Re: [PATCH v4 next 09/23] tools/nolibc: Implement strerror() in terms of strerror_r()
From: Willy Tarreau
Date: Sat Mar 07 2026 - 05:27:37 EST
Hi David,
On Mon, Mar 02, 2026 at 10:18:01AM +0000, david.laight.linux@xxxxxxxxx wrote:
> From: David Laight <david.laight.linux@xxxxxxxxx>
>
> strerror() can be the only part of a program that has a .data section.
> This requres 4k in the program file.
Thanks for handling this one! Indeed, I saw a trivial hello world program
take 4kB once %m got supported, which is a shame.

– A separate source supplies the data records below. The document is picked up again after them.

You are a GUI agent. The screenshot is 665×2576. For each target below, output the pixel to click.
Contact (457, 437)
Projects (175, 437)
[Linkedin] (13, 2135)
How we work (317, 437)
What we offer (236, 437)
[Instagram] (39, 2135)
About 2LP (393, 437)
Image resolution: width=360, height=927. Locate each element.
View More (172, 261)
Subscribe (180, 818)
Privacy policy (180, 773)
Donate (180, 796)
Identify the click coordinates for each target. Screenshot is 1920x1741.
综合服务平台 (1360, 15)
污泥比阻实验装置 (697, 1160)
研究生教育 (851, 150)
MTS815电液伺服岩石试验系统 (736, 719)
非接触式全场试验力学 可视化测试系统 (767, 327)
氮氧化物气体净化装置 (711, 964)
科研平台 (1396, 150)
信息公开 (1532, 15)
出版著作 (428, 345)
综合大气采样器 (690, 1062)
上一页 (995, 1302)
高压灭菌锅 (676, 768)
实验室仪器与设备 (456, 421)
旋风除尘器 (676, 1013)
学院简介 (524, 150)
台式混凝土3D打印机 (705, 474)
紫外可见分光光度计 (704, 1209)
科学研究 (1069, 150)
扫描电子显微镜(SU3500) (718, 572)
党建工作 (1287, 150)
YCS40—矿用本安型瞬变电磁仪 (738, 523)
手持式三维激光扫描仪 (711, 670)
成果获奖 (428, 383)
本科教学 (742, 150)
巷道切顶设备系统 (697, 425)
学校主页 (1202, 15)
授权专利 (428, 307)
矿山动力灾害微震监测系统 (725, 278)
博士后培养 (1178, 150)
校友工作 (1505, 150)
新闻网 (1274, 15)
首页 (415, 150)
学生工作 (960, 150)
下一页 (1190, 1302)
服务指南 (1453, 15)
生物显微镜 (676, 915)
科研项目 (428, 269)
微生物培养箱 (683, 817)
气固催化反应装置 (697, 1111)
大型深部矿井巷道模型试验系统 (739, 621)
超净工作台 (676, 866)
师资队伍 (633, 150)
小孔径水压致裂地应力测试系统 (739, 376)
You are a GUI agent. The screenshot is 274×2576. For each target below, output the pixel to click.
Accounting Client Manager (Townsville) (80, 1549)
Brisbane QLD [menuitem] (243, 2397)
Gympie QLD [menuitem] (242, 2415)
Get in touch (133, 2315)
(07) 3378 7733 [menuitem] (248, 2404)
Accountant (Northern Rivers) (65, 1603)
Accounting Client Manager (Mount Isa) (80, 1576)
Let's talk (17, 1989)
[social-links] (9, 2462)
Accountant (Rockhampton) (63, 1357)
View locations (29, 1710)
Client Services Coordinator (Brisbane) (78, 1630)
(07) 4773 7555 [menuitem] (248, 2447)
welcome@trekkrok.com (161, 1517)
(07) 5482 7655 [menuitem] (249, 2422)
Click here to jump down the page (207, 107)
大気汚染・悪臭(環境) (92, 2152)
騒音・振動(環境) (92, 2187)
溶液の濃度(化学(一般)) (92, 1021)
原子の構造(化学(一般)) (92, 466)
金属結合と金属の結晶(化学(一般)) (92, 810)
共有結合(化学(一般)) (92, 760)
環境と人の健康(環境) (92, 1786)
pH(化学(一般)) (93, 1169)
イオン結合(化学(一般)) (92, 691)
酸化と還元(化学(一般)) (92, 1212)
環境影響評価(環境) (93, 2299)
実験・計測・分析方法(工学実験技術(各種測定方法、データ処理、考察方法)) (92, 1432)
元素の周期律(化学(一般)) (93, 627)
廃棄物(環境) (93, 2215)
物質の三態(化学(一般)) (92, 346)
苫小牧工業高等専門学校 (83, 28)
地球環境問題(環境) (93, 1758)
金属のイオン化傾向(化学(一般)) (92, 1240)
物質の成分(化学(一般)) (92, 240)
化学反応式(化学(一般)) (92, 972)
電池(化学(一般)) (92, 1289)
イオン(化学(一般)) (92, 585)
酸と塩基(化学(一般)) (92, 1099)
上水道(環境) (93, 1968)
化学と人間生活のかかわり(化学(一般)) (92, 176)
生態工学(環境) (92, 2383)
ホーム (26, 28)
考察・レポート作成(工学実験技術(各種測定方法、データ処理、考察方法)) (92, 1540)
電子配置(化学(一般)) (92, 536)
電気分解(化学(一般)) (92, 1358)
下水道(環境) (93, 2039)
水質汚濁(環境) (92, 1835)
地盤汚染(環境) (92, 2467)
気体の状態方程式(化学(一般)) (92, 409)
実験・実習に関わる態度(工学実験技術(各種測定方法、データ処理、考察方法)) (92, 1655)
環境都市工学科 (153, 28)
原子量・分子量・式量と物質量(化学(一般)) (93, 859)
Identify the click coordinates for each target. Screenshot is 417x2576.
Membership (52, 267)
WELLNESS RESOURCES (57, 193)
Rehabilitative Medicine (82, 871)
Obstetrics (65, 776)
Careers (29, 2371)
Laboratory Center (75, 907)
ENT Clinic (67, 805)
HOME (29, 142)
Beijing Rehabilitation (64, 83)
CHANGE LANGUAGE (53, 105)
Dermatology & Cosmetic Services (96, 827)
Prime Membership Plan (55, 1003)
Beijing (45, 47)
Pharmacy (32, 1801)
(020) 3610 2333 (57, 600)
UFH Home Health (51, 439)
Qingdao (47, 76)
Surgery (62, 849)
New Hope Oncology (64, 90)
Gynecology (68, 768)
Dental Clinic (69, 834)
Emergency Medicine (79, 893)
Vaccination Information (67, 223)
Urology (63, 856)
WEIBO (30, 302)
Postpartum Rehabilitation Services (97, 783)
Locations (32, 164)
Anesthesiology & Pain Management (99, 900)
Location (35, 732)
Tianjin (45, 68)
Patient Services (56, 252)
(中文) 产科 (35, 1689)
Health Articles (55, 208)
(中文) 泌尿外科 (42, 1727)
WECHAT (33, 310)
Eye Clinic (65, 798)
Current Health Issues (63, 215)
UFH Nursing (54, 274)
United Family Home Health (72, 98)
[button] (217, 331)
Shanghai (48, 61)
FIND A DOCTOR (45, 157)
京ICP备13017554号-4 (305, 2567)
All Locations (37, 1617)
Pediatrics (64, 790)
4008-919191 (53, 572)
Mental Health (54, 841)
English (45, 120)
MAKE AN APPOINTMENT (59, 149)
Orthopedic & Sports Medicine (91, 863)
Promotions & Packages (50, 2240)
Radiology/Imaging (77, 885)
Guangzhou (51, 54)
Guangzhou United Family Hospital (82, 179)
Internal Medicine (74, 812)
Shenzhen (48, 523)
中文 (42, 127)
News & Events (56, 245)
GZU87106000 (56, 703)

> Add a simple implementation of strerror_r() (ignores buflen) and use
> that in strerror() so that the "errno=" string is copied at run-time.
> Use __builtin_memcpy() because that optimises away the input string
> and just writes the required constants to the target buffer.
>
> Ignoring buflen is unlikely to be a problem given that the output is
> always short.
On this point it's not necessarily true, as we can overflow too short
an output, e.g. when calling strerror_r() on a single-byte buffer:
> +static __attribute__((unused,))
> +int strerror_r(int errnum, char *buf, size_t buflen __attribute__((unused)))
> +{
Here I think we can simply do this to comply with the man page:
if (buflen < 18) {
errno = ERANGE;
return -1;
}
(and we can safely ignore it for strerror()).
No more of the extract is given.